Subjektive Rechte des Nachbarn in Bezug auf die Höhe von Bauten ergeben sich nach § 9 Abs. 1 lit. g Sbg BauPolG, insbesondere aus den Vorschriften betreffend die Höhe und die Lage der Bauten im Bauplatz. Insoweit kommt den Zweitbeschwerdeführern das subjektive Recht auf Einhaltung der Vorschriften über die Gebäudehöhe zu. Wenn die belangte Behörde in diesem Zusammenhang im angefochtenen Bescheid darauf hinweist, daß nach der hg. Rechtsprechung kein subjektiv-öffentliches Nachbarrecht hinsichtlich der Belichtung und Besonnung besteht, übersieht sie, daß damit keine Aussage darüber getroffen ist, ob ein Recht auf Einhaltung der Vorschriften über die Gebäudehöhe besteht.
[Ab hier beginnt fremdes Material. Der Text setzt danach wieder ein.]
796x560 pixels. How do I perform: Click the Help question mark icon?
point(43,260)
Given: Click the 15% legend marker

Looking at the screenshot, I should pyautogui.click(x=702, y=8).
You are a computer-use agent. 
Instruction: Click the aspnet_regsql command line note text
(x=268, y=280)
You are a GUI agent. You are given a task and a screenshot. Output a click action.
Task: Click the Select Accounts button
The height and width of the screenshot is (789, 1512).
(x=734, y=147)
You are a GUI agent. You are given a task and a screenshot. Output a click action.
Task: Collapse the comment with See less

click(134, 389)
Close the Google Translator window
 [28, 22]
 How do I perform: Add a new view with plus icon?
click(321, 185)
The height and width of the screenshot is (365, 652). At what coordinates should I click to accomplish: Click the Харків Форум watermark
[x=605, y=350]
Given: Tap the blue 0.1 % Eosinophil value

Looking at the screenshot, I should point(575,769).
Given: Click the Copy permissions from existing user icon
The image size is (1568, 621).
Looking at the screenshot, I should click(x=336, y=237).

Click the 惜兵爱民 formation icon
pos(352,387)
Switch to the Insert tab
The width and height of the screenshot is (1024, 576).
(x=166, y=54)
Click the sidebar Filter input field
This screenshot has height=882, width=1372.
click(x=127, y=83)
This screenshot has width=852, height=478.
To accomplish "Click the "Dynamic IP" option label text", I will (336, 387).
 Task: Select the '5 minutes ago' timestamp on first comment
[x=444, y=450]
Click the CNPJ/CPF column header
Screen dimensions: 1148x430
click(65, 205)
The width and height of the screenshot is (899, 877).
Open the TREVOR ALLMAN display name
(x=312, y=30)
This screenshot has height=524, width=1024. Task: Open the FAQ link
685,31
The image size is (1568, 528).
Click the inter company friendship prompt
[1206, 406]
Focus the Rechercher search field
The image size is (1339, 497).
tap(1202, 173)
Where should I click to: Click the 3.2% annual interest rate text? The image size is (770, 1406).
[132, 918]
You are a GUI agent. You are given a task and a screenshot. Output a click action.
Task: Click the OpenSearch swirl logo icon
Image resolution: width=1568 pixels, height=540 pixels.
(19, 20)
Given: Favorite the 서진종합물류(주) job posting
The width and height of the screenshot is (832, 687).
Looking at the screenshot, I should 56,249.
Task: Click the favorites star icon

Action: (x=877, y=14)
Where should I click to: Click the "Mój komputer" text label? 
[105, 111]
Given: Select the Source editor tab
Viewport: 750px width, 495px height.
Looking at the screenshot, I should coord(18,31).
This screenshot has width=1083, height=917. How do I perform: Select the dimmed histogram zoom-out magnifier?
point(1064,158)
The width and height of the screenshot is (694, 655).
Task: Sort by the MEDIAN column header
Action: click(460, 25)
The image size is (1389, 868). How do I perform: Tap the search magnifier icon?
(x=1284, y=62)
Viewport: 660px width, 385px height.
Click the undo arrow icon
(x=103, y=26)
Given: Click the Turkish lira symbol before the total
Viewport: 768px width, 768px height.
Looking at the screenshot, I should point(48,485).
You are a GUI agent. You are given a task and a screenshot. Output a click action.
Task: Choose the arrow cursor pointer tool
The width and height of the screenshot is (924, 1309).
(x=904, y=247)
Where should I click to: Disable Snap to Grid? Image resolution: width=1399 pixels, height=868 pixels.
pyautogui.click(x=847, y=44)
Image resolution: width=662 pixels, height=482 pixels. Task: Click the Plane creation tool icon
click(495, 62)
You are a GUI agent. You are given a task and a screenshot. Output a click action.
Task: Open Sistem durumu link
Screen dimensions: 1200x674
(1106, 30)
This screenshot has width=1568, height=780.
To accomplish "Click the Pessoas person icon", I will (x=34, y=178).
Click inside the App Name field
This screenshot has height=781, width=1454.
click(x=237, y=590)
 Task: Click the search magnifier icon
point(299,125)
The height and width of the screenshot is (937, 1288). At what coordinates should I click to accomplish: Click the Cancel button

Dieses Recht kommt dem Nachbarn jedoch sehr wohl zu (vgl. das hg. Erkenntnis vom 1. Juli 1982, Zlen. 82/06/0005, 0006).
Die belangte Behörde hätte sich daher nicht damit begnügen dürfen zu prüfen, ob der Seitenabstand im Sinne des § 25 Abs. 3 BGG eingehalten ist. Sie hätte vielmehr die Ausübung des Planungsermessens bei der Festsetzung der Gebäudehöhe in der Bauplatzerklärung zu überprüfen gehabt. Dadurch, daß sie dies aufgrund ihrer verfehlten Rechtsanschauung unterlassen hat, leidet der angefochtene Bescheid insoweit an einem wesentlichen Begründungsmangel. Da dieser Mangel auf die verfehlte Rechtsansicht der belangten Behörde zurückzuführen ist, liegt eine inhaltliche Rechtswidrigkeit des angefochtenen Bescheides auch insoweit, als damit über die Vorstellung der Zweitbeschwerdeführer abgesprochen wird, vor.
3. Der angefochtene Bescheid erweist sich daher sowohl hinsichtlich der Erst- als auch der Zweitbeschwerdeführer als inhaltlich rechtswidrig. Er war daher (zur Gänze) gemäß § 42 Abs. 2 Z. 1 VwGG wegen Rechtswidrigkeit des Inhaltes aufzuheben.
4. Die Kostenentscheidung gründet sich auf die §§ 47 ff VwGG in Verbindung mit der Verordnung BGBl. Nr. 416/1994. Die Abweisung des Mehrbegehrens betrifft den Stempelaufwand für nicht erforderliche Beilagen.